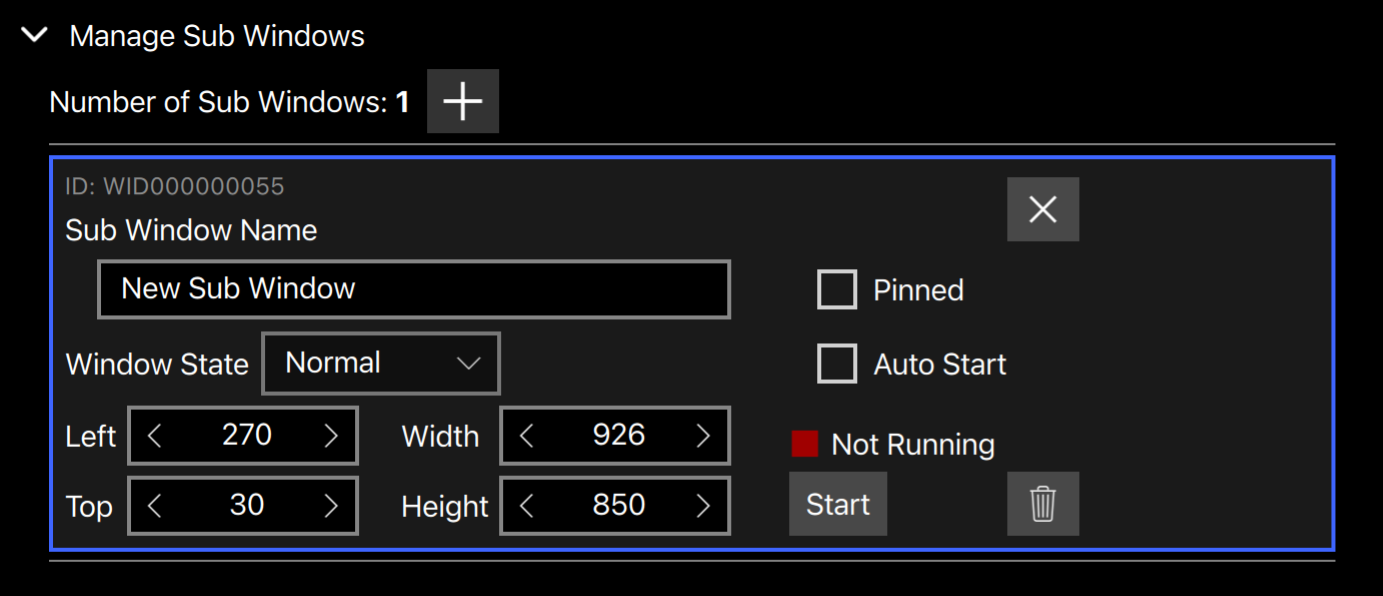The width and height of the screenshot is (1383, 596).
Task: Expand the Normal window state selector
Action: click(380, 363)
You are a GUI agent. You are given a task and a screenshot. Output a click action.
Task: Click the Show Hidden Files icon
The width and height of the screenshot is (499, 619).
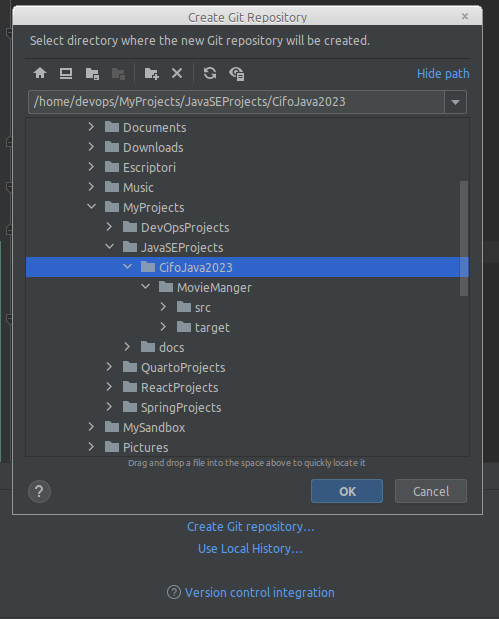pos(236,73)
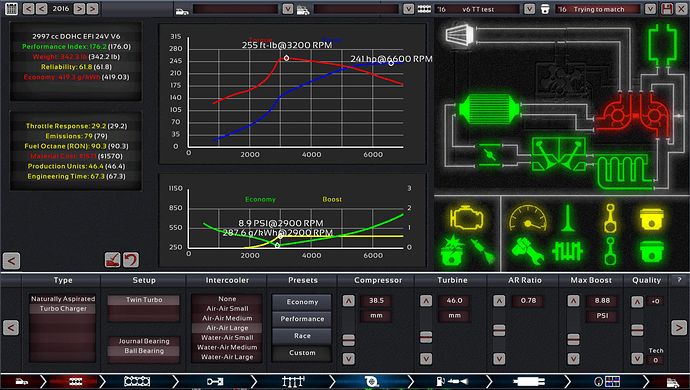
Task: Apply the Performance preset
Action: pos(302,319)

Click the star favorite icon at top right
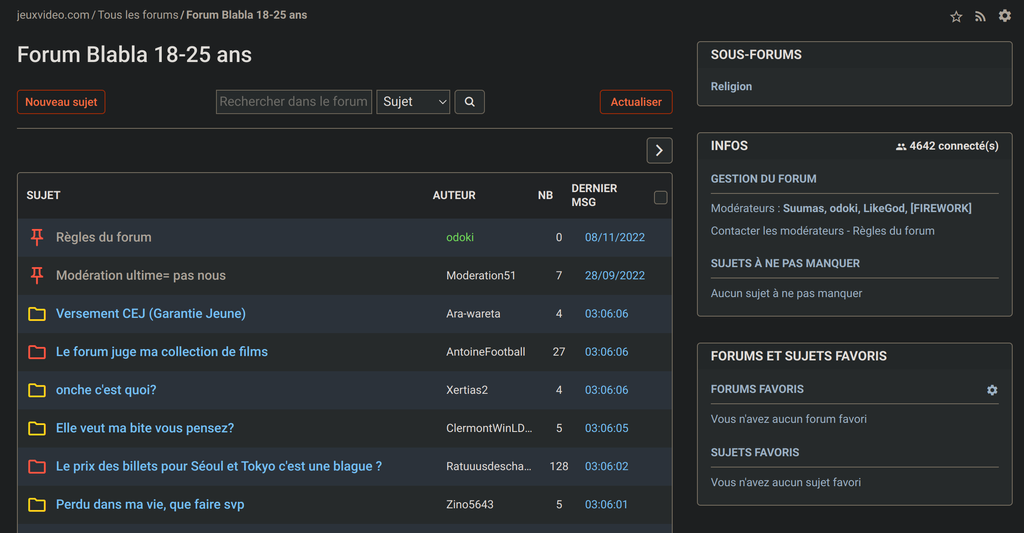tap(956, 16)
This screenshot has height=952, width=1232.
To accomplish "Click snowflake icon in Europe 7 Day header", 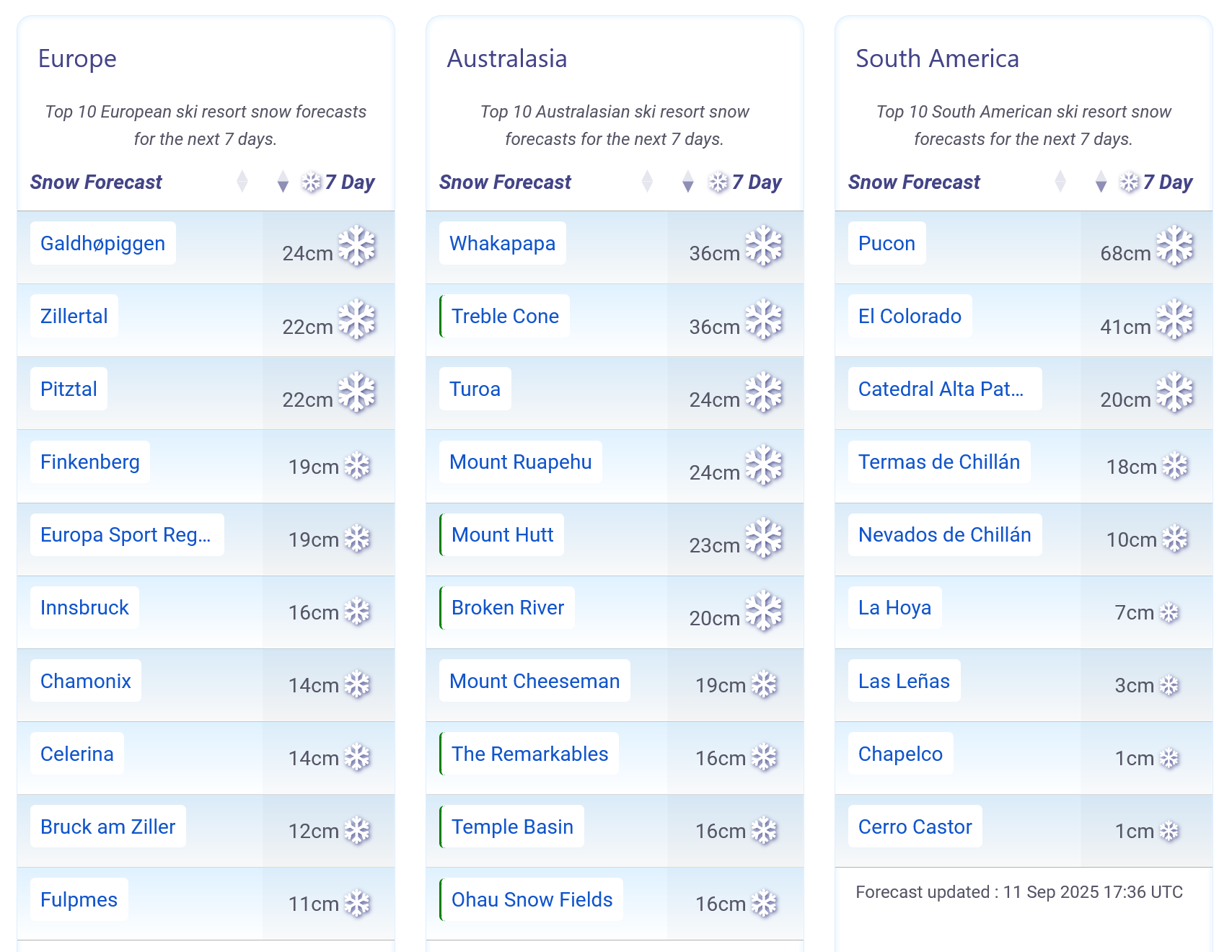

● **WHAT THIS TASK INVOLVES**
Your answer must consist solely of the lines from the one containing "Click the star favorite icon at top right" through the last line of the records above, copied exactly, with every picture left out.

● **RESULT OF THE TASK**
Click the star favorite icon at top right
tap(956, 16)
This screenshot has height=952, width=1232.
To accomplish "Click snowflake icon in Europe 7 Day header", 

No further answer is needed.